The SME Corporation’s John Pora. Credit: Godfreeman Kaptigau
If the PNG government is to reach its stated goal of bringing 500,000 small and medium-sized enterprises (MSMEs) into existence by 2030, John Pora says the Small and Medium Enterprises Corporation (SME Corp) must have the capacity to activate around 240 new entities every day across PNG’s 22 provinces.
As the arm of the PNG government that deals with all things SME, Pora says the SME Corp has formulated three strategies geared towards building a bridge between the government and the MSME sector.
‘We’ve got so much raw resources and land, and we don’t have the belief that we can do something with it.’
The SME Corp is planning to the launch its strategy document, The Road to Fifty, in September.
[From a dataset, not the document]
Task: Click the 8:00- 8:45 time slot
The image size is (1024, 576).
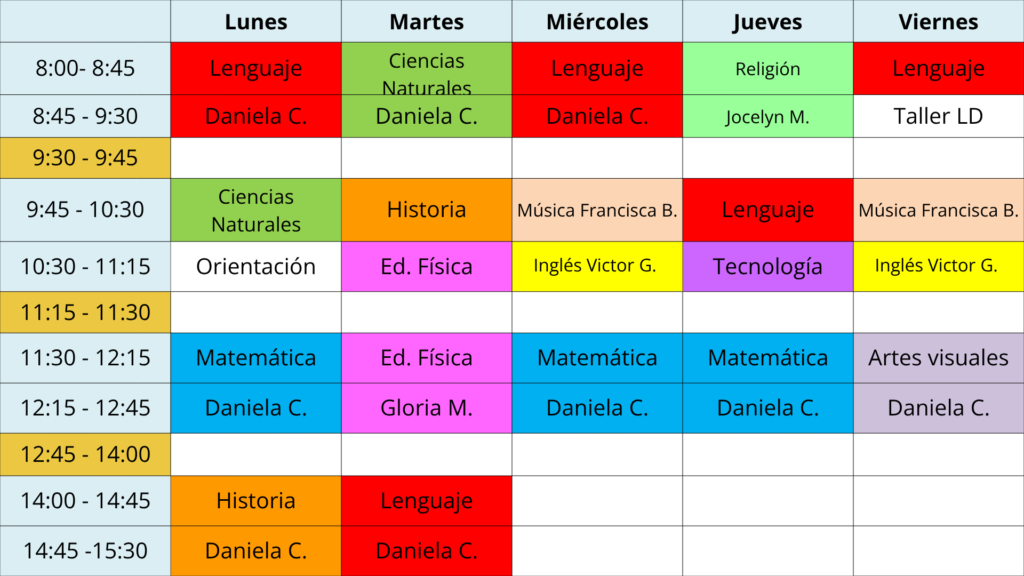Action: coord(85,69)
Referring to the 50th anniversary of PNG’s Independence, which will occur in 2025, the strategy is based on three principles: integration, communication, and people, processes and performance.
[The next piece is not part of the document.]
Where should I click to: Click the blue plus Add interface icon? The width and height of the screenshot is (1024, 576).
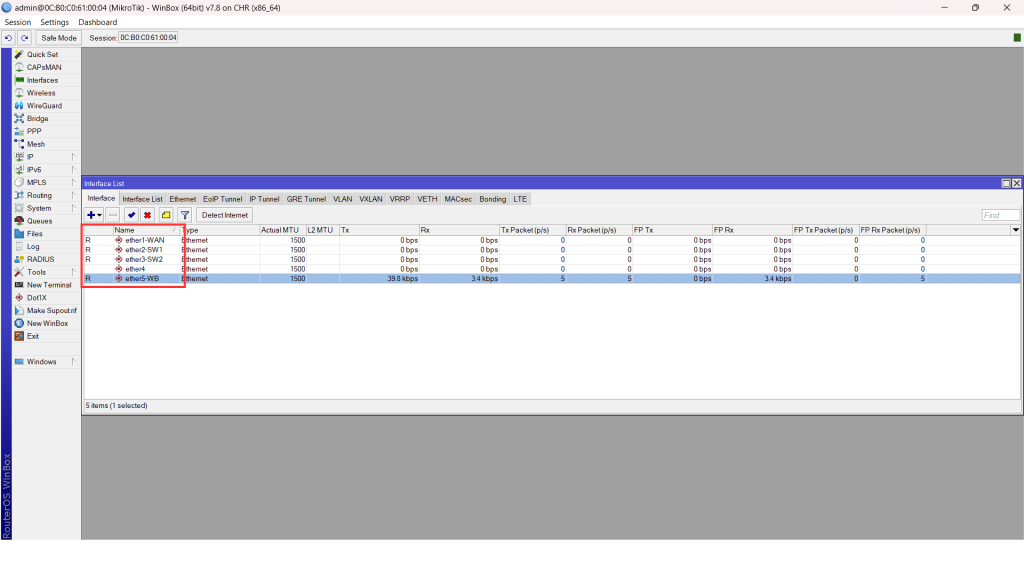(x=92, y=215)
‘We’re [also] looking at the [internal] business side of things: as a government body, we rely on tax but we don’t want to tell our people to do business while we remain on the government teat,’ Pora tells Business Advantage PNG.
Expansion
Among various projects to help meet the 500,000 target, the SME Corp is launching provincial business incubation centres in West New Britain (construction is expected to commence by the end of the year) and upgrading a textile centre in Port Moresby.
The corporation also has plans to move from a policy-driven body to one of implementation, by enabling direct public access to its resources and services.
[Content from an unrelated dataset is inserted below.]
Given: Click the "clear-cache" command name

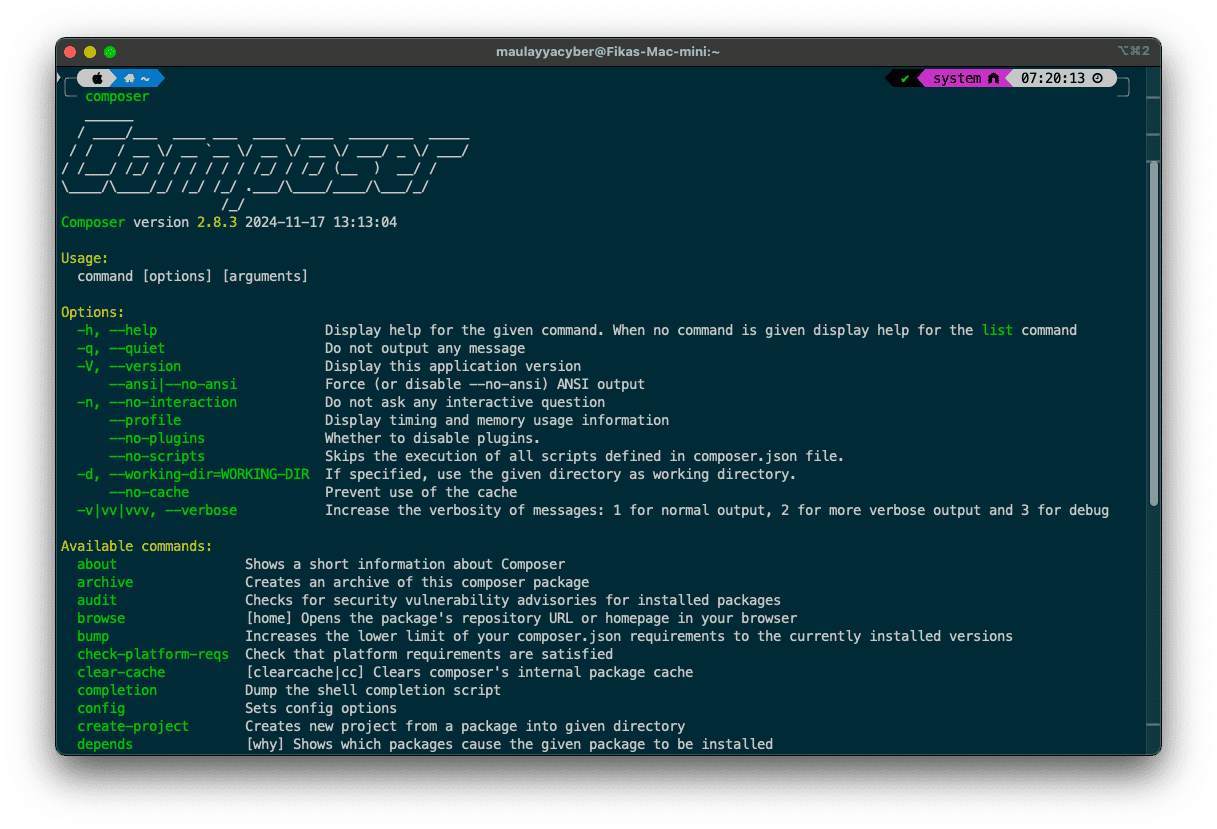Looking at the screenshot, I should [121, 672].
‘These are exciting times which require an organisational cultural shift. I think, as a country, we’re ready for it’, Pora says.
He makes clear that his goal is to prepare the corporation for the turn of the PNG’s half-century independence celebrations in 2025.
‘I come representing my family that have been in the public service for the past 57 years – government was our life.’
‘That itself is going to be a dynamic period to adjust to, but over the next four years I’m confident that the drive and strategies we’re putting in are going to shift us into the direction we should be in today’, he says.
Pora says the speed at which PNG has transitioned has created a vast gap between the formal and informal economy. The question always is, how we can bring our people forward into the future?
‘We’ve got so much raw resources and land, and we don’t have the belief that we can do something with it,’ he says.
Pora is keen to change this.
Background
Pora brings to his role a colourful background, from being brought up by his grandparents in a village setting for a portion of his childhood to experience in his family’s successful businesses.
‘I come representing my family, who have been in the public service for the past 57 years. Government was our life, with my parent’s various roles in public service and nation building and I’m honoured to contribute in my time,’ he says.
Pora is a director himself of various entities in the SME sector, has worked across 14 provinces and 10 countries, and has 20 years’ experience in the field of ecommerce. He appears a well-suited to help PNG achieve its 500,000 goal.